First off, I must share my excitement that the US has qualified for the round of 16. They were selected into an extremely difficult group with Germany, Portugal and Ghana and were able to hold their own in each match, clearly earning their way to the next round. As the former Fan Development director for Major League Soccer, I can’t even begin to describe the impact that US’ success at the world stage has on the perception of America’s domestic league. Much more than signing 3 David Beckhams and 2 Thierry Henrys. No offence to David or Thierry, it’s just that nothing screams credibility more than a team with 15 MLS players running down Ghana and the Portuguese national teams.
That’s not what I meant to write about though. I meant to write about personal experiences. The theme of this FIFA World Cup for me is “Late Nights with Libero.” Our office made the strategic decision to forego the multi-day staff retreat to the Himalayas and use the money to buy a flat screen TV to watch the FIFA World Cup. I must admit that it was a brilliant idea which has paid many, many dividends over the past few weeks.
The fact that we know has a massive TV in our office combined with the other fact that I do not have cable in my home, meant that I was destined to be spending long hours at the office working and then watching matches. I thought that it would be a bit much spending 20 hours a day at my office, but this was far from the reality.
In the end, I have had a blast spending the evening with my colleagues and other guests being entertained by exciting matches most nights. What I didn’t enjoy, were those challenging mornings after falling asleep at 6:00am after the 3:30am matches only to have to get up a few hours later for work. All of a sudden, the colleague I was hugging when US scored against Ghana became my worst enemy when he asked me to help him with a power point presentation in the morning a few hours later.
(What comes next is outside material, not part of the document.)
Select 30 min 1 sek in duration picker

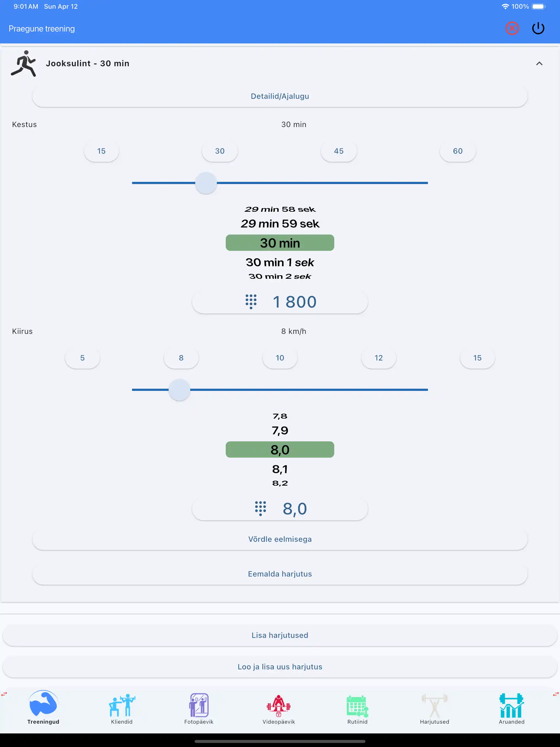coord(280,262)
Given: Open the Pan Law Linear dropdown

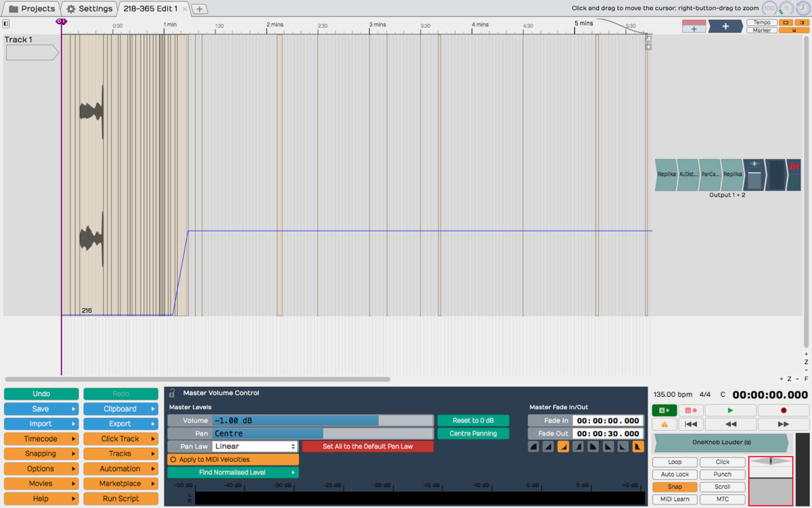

In hindsight, the decision to drop the Himalayas for the flat screen TV which, at first, seemed like a fraternity house decision, ended up achieving the team bonding impact much more than three days in the mountains. Over the last few weeks alone, I must have spent around 200 hours with my colleagues and the fact that I’m looking forward to watching more matches with them means that something is going right with the group dynamic or that the combination of quality football being watched on a massive flat screen TV just makes people like each other more. Either way, I think I'm going to start my own Human Resources outsourcing firm which only surfaces every four years.